Narrative Topology

Core Concept

Problem: Long discussions (100+ messages, architectural debates, narrative analysis) lose structure. Easy to miss critical dependencies, causality chains, or bottlenecks.

Solution: Embed RDF-style triples in markdown. Scan with Python. Extract semantic adjacency matrix. See structure.

Triple Notation

Format

<<{Subject, Predicate, Object}.

Examples

Simple relations:

<<{Claude, outputs, analysis}.
<<{analysis, informs, decision}.

Parallel subjects (cartesian product):

<<{[A, B, C], implements, feature}.

Expands to:

{A, implements, feature}
{B, implements, feature}
{C, implements, feature}

Parallel objects:

<<{payment_system, affects, [latency, cost, security]}.

Expands to:

{payment_system, affects, latency}
{payment_system, affects, cost}
{payment_system, affects, security}

Both parallel:

<<{[Claude, User], collaborated_on, [design, implementation]}.

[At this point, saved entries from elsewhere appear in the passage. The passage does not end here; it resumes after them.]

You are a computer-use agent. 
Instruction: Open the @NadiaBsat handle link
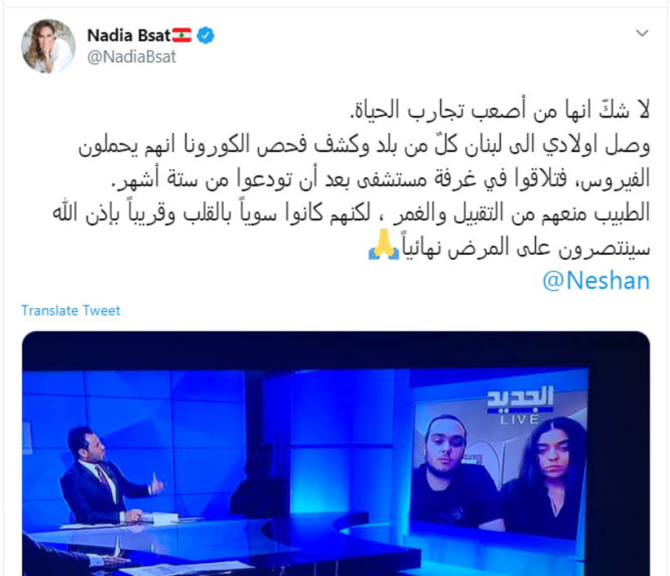(x=132, y=57)
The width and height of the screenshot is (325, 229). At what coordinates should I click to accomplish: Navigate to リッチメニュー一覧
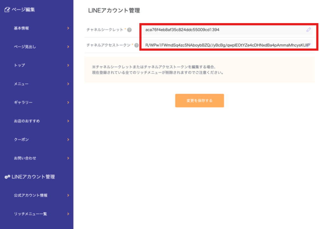(x=30, y=214)
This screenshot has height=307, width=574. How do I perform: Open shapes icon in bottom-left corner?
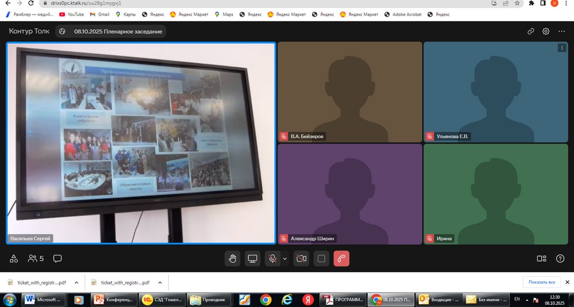[x=14, y=258]
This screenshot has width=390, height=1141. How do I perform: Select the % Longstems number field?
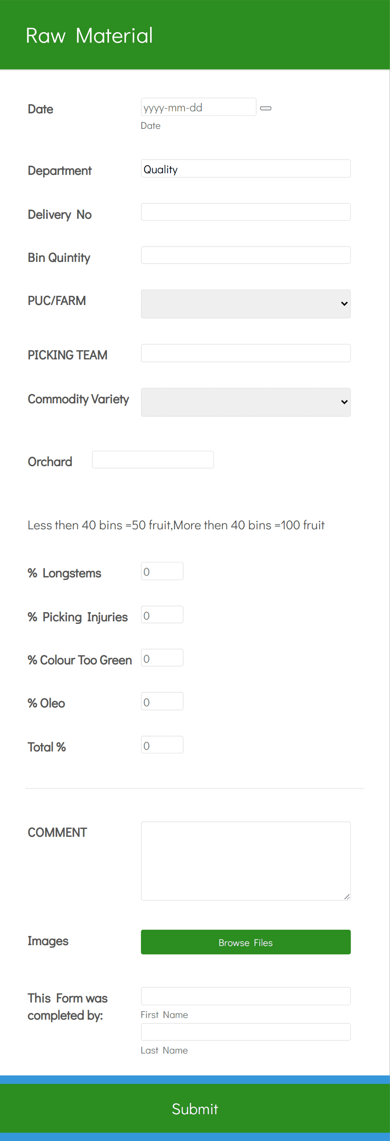point(162,571)
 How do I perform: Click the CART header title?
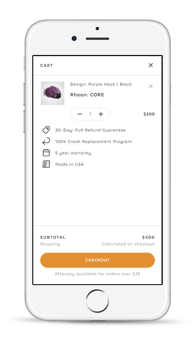(47, 65)
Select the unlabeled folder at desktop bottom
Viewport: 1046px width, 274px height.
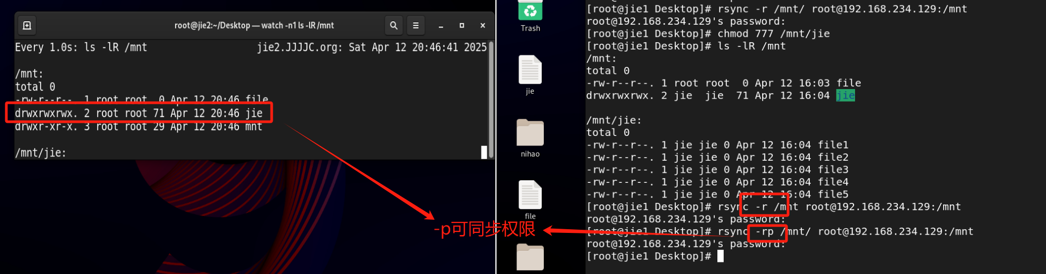(x=530, y=257)
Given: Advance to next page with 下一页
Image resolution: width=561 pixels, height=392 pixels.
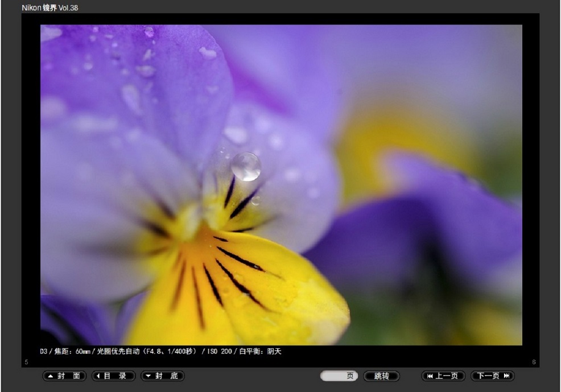Looking at the screenshot, I should click(x=492, y=376).
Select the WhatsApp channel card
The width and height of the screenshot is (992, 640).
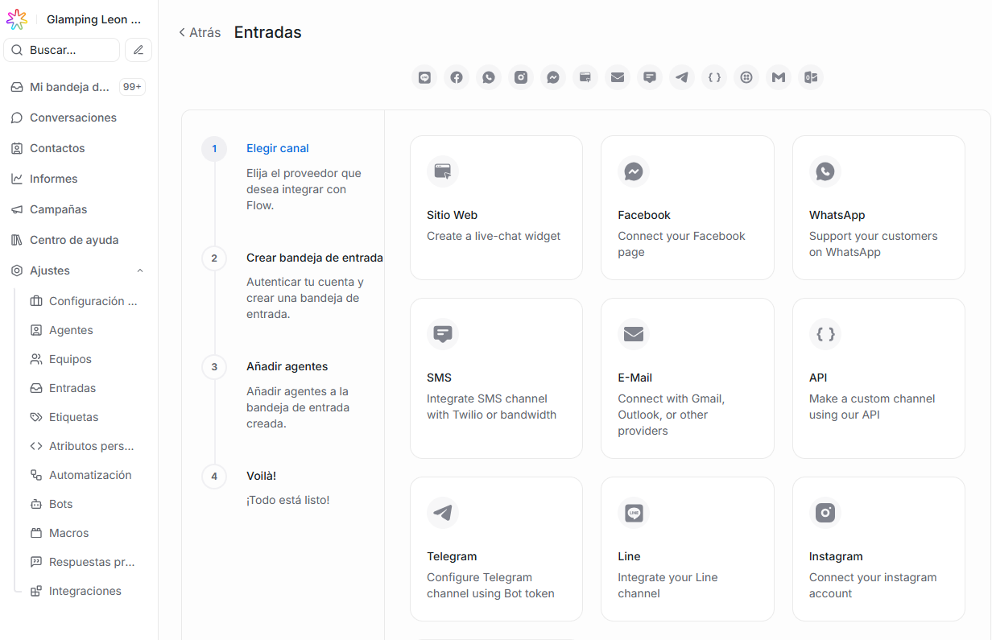tap(878, 208)
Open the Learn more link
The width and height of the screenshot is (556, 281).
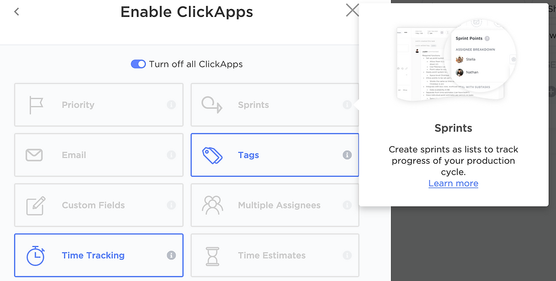[x=453, y=184]
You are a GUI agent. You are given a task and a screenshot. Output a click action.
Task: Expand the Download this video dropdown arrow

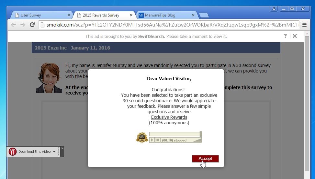[x=54, y=152]
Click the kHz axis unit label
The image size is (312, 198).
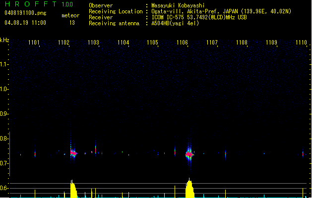tap(4, 40)
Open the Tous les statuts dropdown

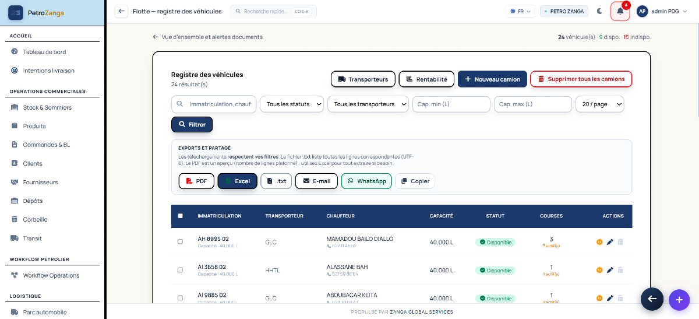tap(292, 104)
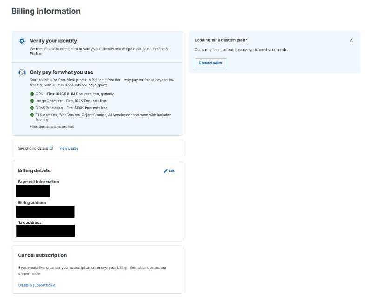Screen dimensions: 372x300
Task: Click the green checkmark next to TLS domains
Action: (31, 115)
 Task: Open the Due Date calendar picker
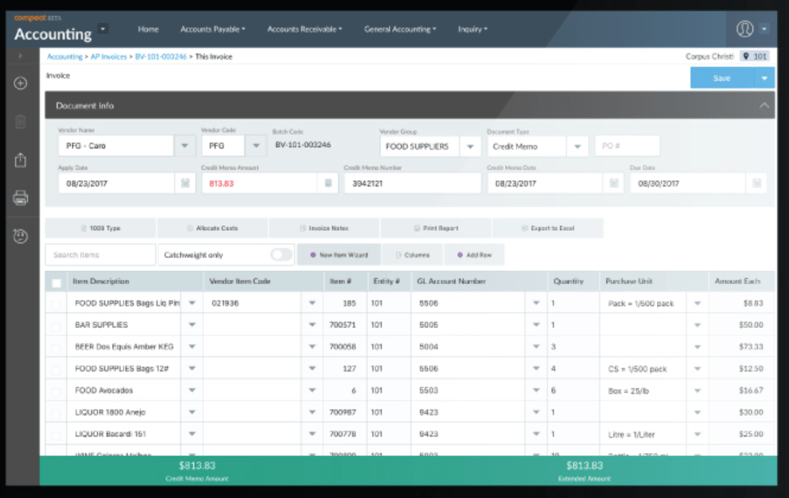[x=757, y=183]
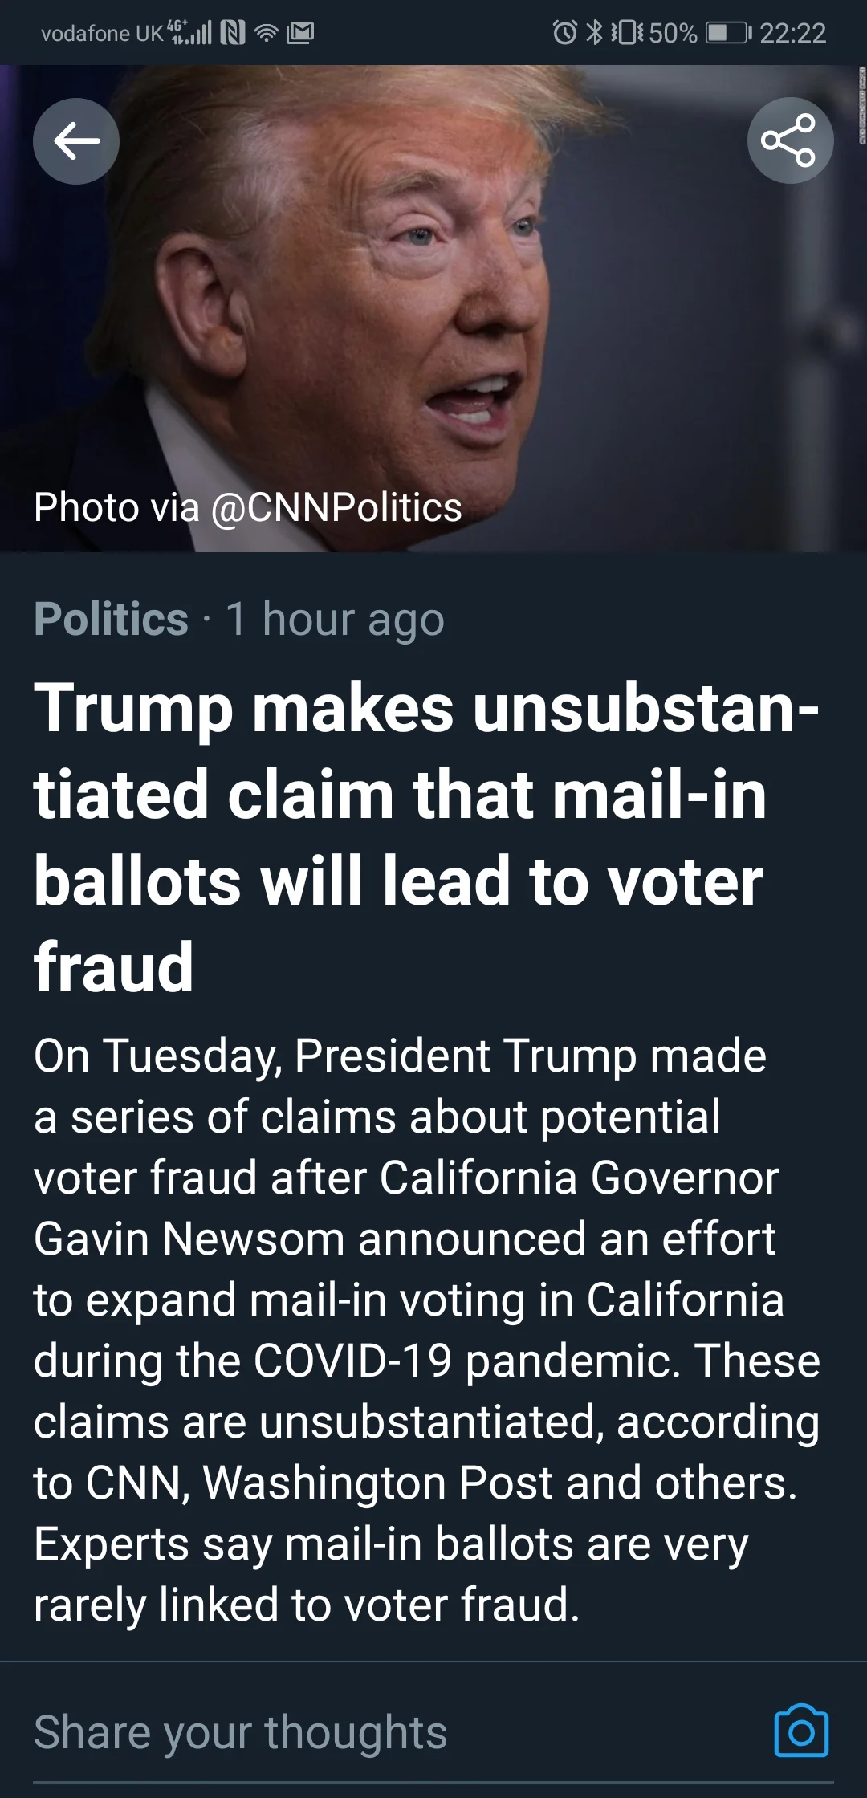Tap the back arrow button
Viewport: 867px width, 1798px height.
[x=76, y=141]
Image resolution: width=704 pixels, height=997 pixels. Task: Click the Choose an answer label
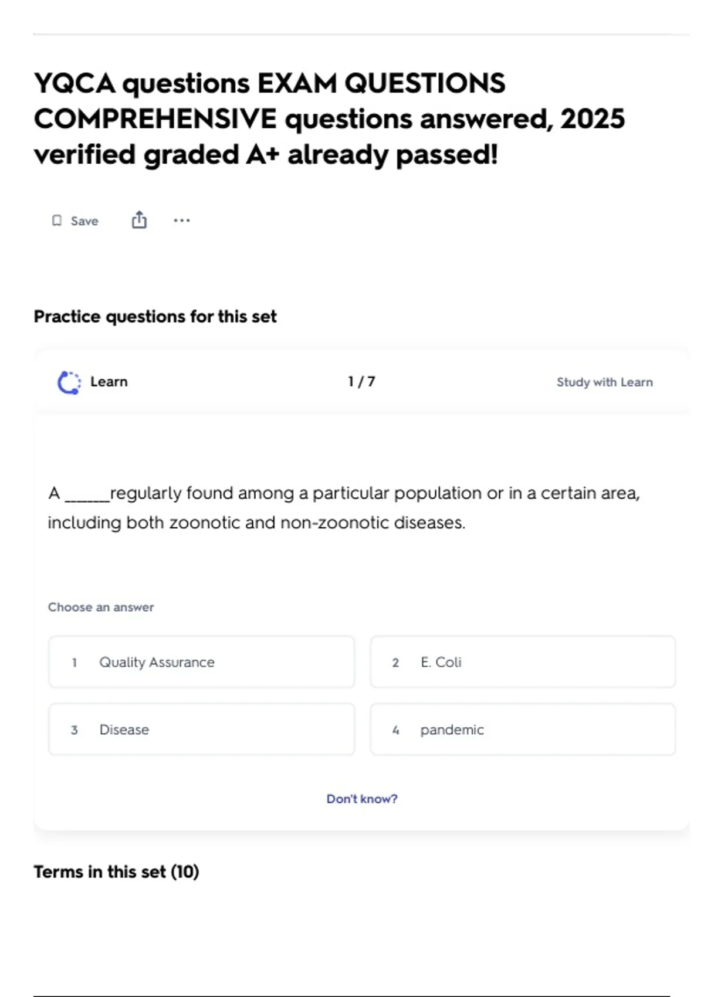click(101, 607)
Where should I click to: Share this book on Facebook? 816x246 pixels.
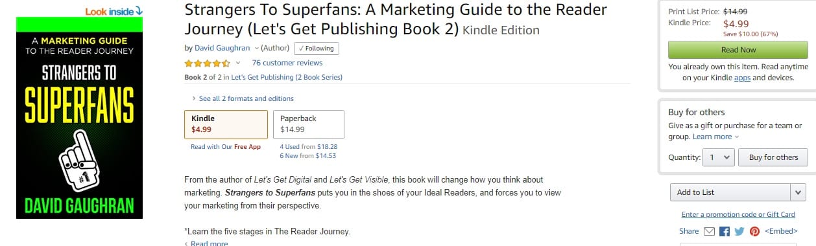(x=725, y=231)
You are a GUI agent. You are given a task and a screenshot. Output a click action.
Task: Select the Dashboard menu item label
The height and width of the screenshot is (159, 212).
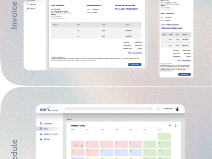(x=48, y=124)
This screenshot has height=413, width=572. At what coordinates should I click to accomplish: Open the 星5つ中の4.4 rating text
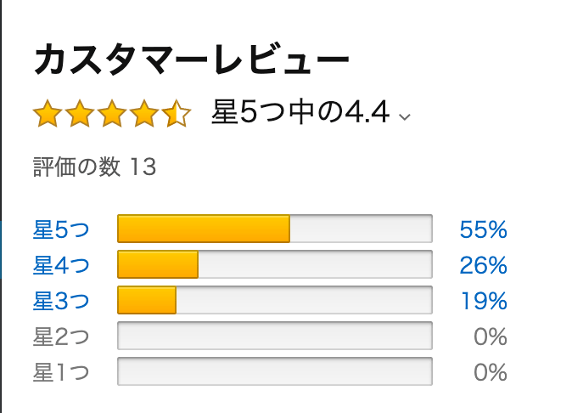[300, 112]
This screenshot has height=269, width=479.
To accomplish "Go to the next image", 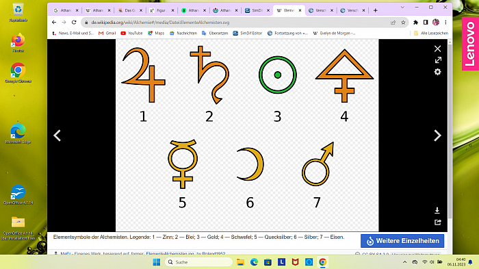I will [x=437, y=136].
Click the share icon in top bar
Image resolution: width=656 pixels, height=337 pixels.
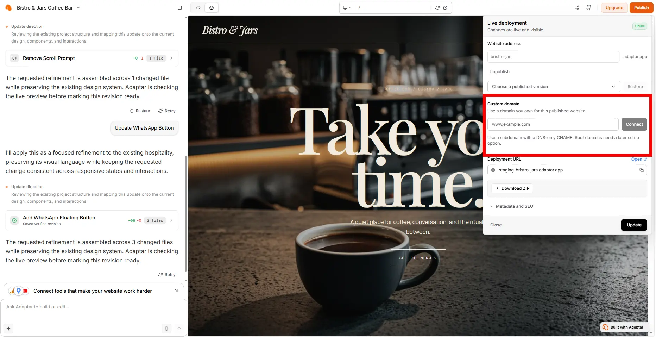(x=577, y=8)
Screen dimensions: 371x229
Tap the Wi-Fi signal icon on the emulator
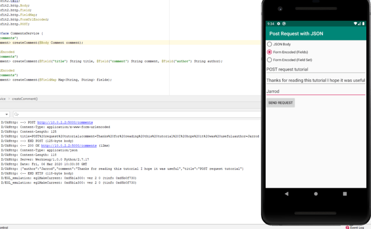(x=355, y=24)
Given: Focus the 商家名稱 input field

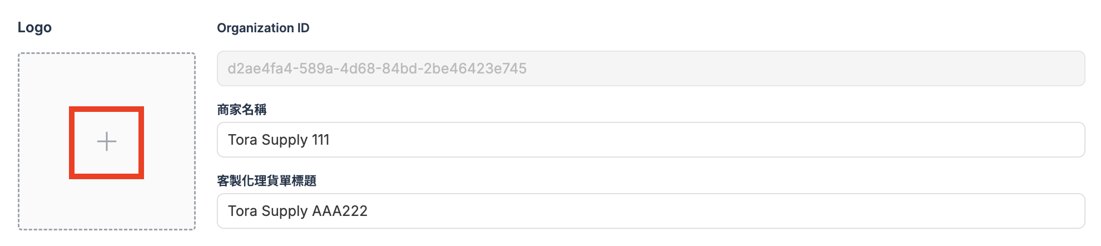Looking at the screenshot, I should [651, 140].
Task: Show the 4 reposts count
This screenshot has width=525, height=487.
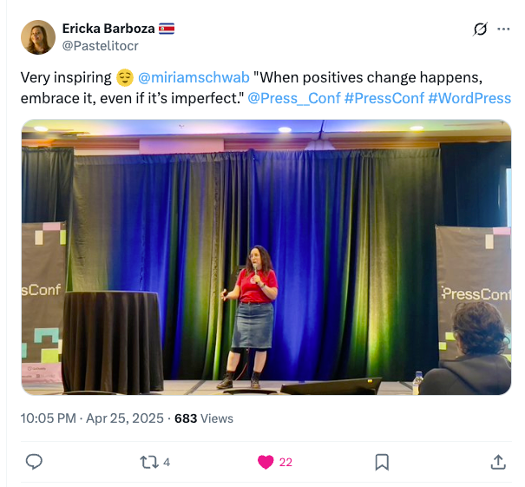Action: pos(167,462)
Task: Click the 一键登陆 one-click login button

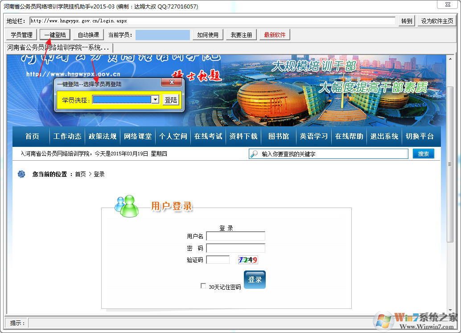Action: [54, 34]
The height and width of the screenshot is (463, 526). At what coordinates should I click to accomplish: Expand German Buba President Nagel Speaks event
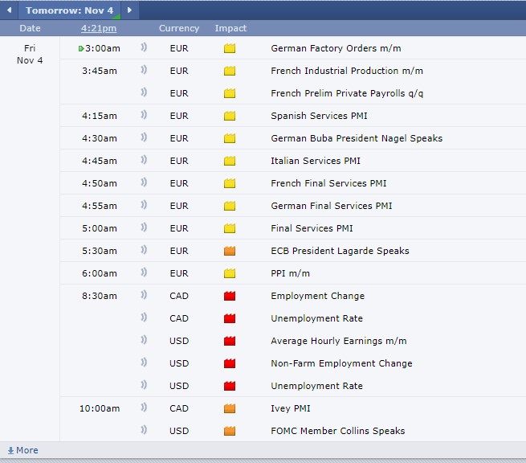tap(356, 138)
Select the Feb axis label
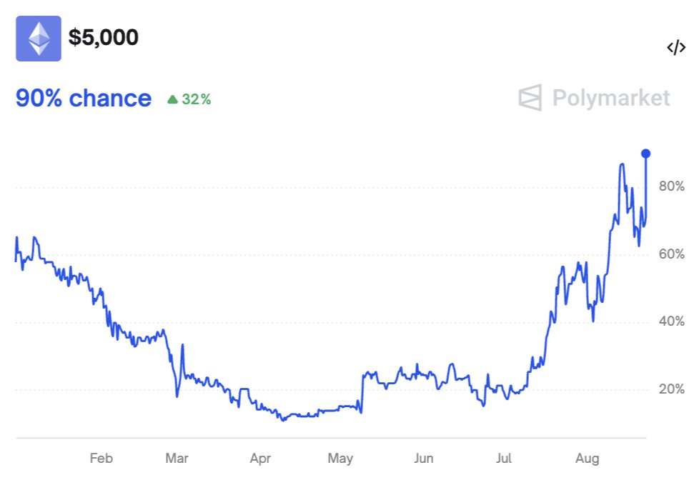 click(x=101, y=458)
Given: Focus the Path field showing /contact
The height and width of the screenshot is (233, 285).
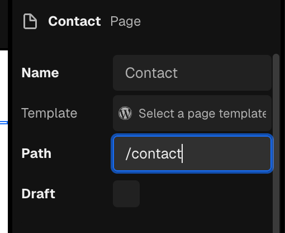Looking at the screenshot, I should click(x=192, y=153).
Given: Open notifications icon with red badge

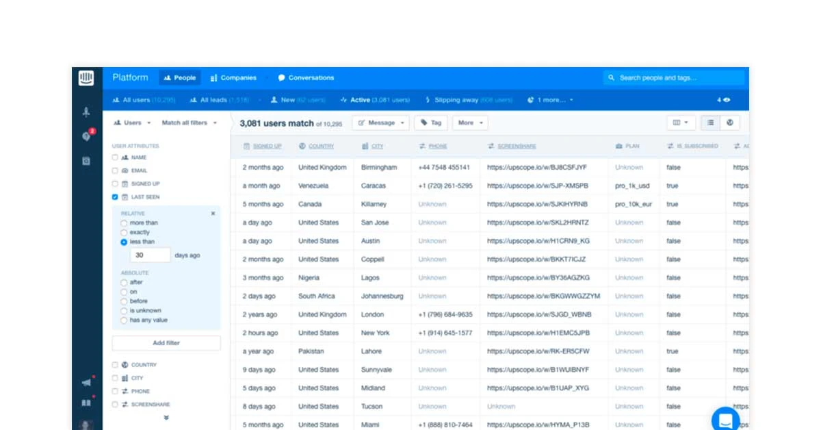Looking at the screenshot, I should tap(86, 137).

Full cartesian product: 2×2 = 4 edges.

Syntax Rules

• <<{ starts the triple
• }. (period-dot) terminates
• Commas separate subject, predicate, object
• Whitespace trimmed automatically
• [...] denotes list; bare tokens are singletons
• Lines in markdown, easily greppable

Why This Format

1. RDF-like — Semantic web standard, well-understood
2. Grep-friendly — grep '<<{' file.md finds all triples
3. Unambiguous — Clear start/end, no nesting
4. Markdown-native — Doesn't break rendering
5. Compact — One line per relation

Example: Hamlet

Input markdown (partial):

## Act I

<<{Claudius, murders, old_king}.
<<{Claudius, usurps, Denmark_throne}.
<<{Claudius, marries, Gertrude}.

## Act II

<<{ghost, reveals, Hamlet}.
<<{ghost, demands, revenge}.
<<{Hamlet, feigns, madness}.
<<{Hamlet, kills, Polonius}.

## Consequences

<<{Polonius_death, causes, Ophelia_madness}.
<<{Ophelia, drowns, river}.

## Climax

<<{[Hamlet, Laertes], duel, each_other}.
<<{[poison_sword, poison_wine], kills, [Hamlet, Laertes, Claudius, Gertrude]}.
<<{Fortinbras, takes_over, Denmark}.

Output: Adjacency matrix showing all 14 nodes and their causal/narrative dependencies.

Python Scanner

Place scanner.py in your markdown directory. Run:

python scanner.py

Code

#!/usr/bin/env python3
"""
Narrative Topology Scanner
Usage: python scanner.py
Outputs adjacency matrix compressed with x::n notation
"""

import os
import sys

def list_files_recursive(directory, extensions=('.txt', '.def', '.erl', '.ex', '.md')):
    """Yield all files with given extensions under directory."""
    for root, _, files in os.walk(directory):
        for f in files:
            if f.endswith(extensions):
                yield os.path.join(root, f)

def parse_list(s):
    """Parse a token that may be a singleton or a bracketed list."""
    s = s.strip()
    if s.startswith('[') and s.endswith(']'):
        inner = s[1:-1].strip()
        if not inner:
            return []
        return [item.strip() for item in inner.split(',')]
    return [s]

def smart_split(content):
    """
    Split content by commas while respecting nested brackets.
    Returns list of three parts: subject, predicate, object.
    """
    parts = []
    current = []
    depth = 0
    for ch in content:
        if ch == ',' and depth == 0:
            parts.append(''.join(current).strip())
            current = []
        else:
            if ch == '[':
                depth += 1
            elif ch == ']':
                depth -= 1
            current.append(ch)
    if current:
        parts.append(''.join(current).strip())
    return parts if len(parts) == 3 else None

def process_line(line):
    """Extract triples from a single line."""
    line = line.strip()
    if not line.startswith('<<{'):
        return []
    if not line.endswith('}.'):
        return []
    # Extract content between <<{ and }.
    content = line[3:-2]
    parts = smart_split(content)
    if not parts:
        return []
    s, p, o = parts  # p is ignored (predicate)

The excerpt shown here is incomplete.